I. Introduction

After more than two years’ disruptions due to the COVID-19 crisis, the recent Russia-Ukraine war (Abdullah et al., 2022; Khalfaoui et al., 2022) has emerged as a double whammy for many countries, including the Asian nations. Due to the economic sanctions on Russia, oil price has shot up by 30 percent since 24 February, 2022.[1] As regards food supply by both Russia and Ukraine, 60% of the global production of sunflower and 28.9% of wheat are affected by both of these countries.[2] As expected, the whole world is facing huge problems on the supply chain management front due to the economic sanctions on Russia and for the dysfunction and tensions at the ports in Ukraine (Roubini, 2022). In Asian countries, the impact of the Russia-Ukraine war is more evident as they consume 35% of the global oil.[3] The bulk of Asian nations, including the South Asian bloc, import oil making them sensitive to oil shocks, by raising the cost of production and escalating the cost of goods for consumers which ultimately impacts the financial markets (Chowdhury et al., 2021).

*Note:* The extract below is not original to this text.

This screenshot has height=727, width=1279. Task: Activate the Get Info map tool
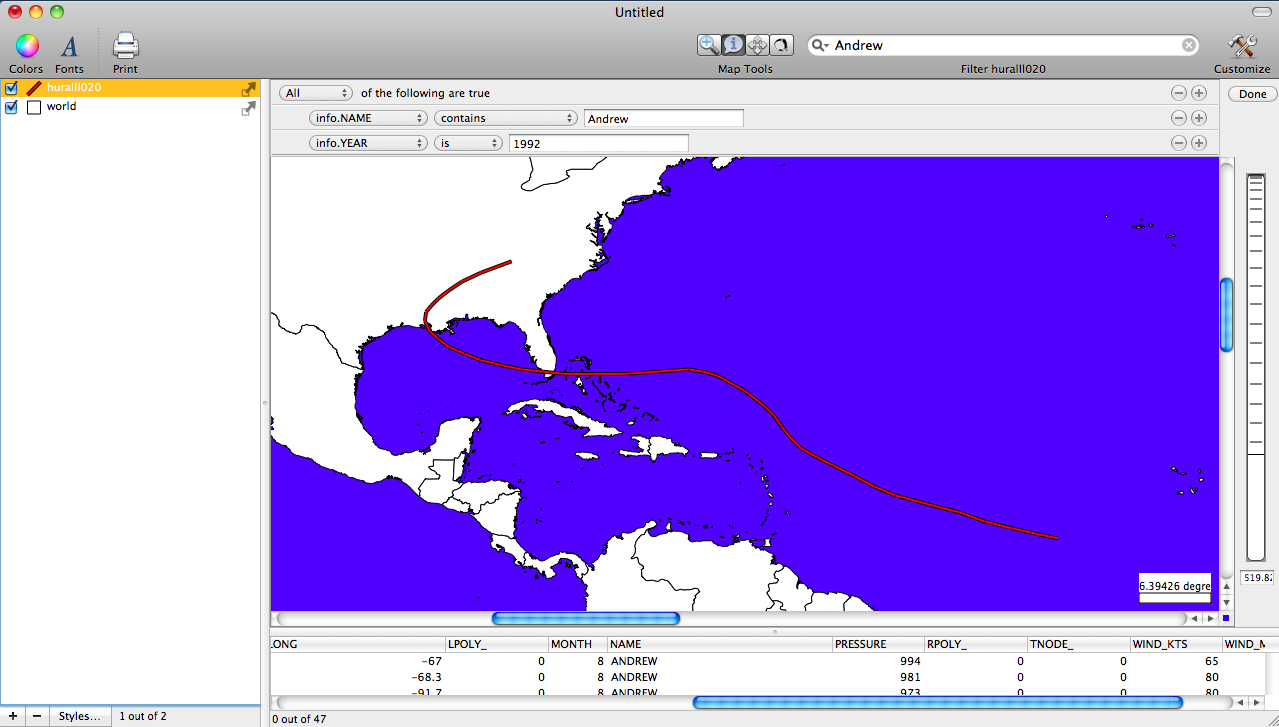733,44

Over the last two decades, alternative financial instruments, such as the Islamic finance and cryptocurrency, have witnessed tremendous growth. Both types of financial markets are unique in terms of their characteristics. Islamic finance deals with interest-free mechanisms, where no gambling or speculation is allowed (Chowdhury et al., 2020). Regarding the resilience of Islamic finance, several studies conclude that Islamic finance is more resilient than conventional finance especially during the last few crises, including the COVID-19 pandemic (Meo et al., 2021; Uddin et al., 2017). Like other financial markets, the Islamic finance industry is not exempted from getting hit by the impact of the Russia-Ukraine war (Będowska-Sójka et al., 2022). However, a few Islamic finance markets such as Saudi Arabia used their oil reserves to protect their economy and witnessed 11.08% economic growth in the last two quarters of 2022.[4] This poses an interesting question about how the Russia-Ukraine war is affecting Islamic finance markets which are predominantly from the Asian region.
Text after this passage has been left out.